Chronic fatigue is one of the most common menopause symptoms. In Rochester Hills, women at all stages of menopause are seeking support to help them stay awake, but many are looking in the wrong place. Fatigue develops during menopause as a result of hormonal imbalances, and if you don’t do anything about it your drooping eyelids may hang around for years.
Hormonal imbalance causes fatigue by disrupting sleeping habits. It can do this in a number of ways, like:
- Causing night sweats and hot flashes that will wake you up during the night
- Prompting insomnia
- Increasing anxiety levels
- Increasing your risk of depression
- Causing you to be more sensitive to pain that keeps you awake
Fighting Fatigue during Menopause
When menopausal fatigue is your problem, the standard dose of caffeine isn’t going to be much help. A cup of coffee can perk you up after a few hours of missed sleep, but hormonal imbalance runs deep. Aside from keeping you up at night, decreased hormone levels can reduce your natural energy levels.
Anti-aging treatments like hormone replacement therapy can restore hormone levels to their proper stages and naturally improve your energy levels.
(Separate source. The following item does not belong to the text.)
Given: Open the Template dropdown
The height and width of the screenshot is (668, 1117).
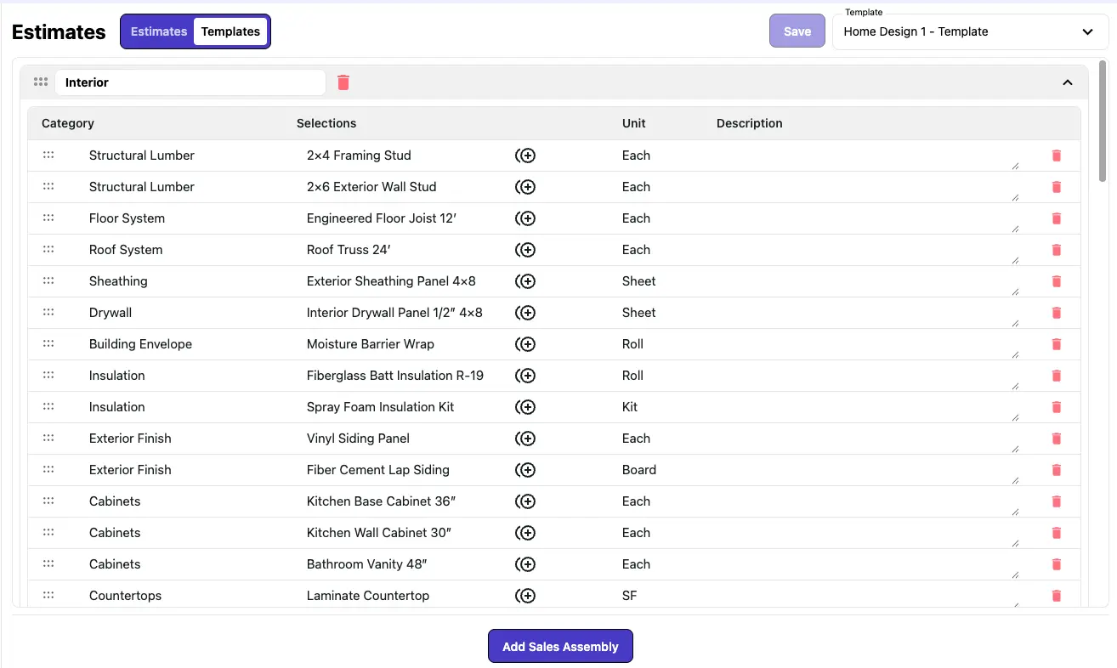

Along with your anti-aging therapy program, there are a number of lifestyle changes you can make to fight fatigue the natural way.
Here are a few suggestions:
- Cut out caffeine. The natural upper can actually cause more harm than good. If you need something warm to drink in the morning try a cup of green tea instead.
- Drop the temperature. Hot flashes can make moderate temperatures feel uncomfortable. Work with your body when this happens by having fans around that you can use to cool off quicker.
- Exercise more. Exercise can naturally increase your energy levels following your workout, but can also leave you ready for bed at the end of the day. This can improve your sleeping habits and increase your alertness during the day.
- Try relaxing. Journaling, deep breathing exercises, progressive muscle relaxation and meditation are all great ways to reduce stress, which could cause additional fatigue if you aren’t careful.
Menopausal fatigue can wear down your spirit, leaving you feeling mentally drained and ready to go back to bed. Use some of the above techniques to increase your interest in day-to-day activities.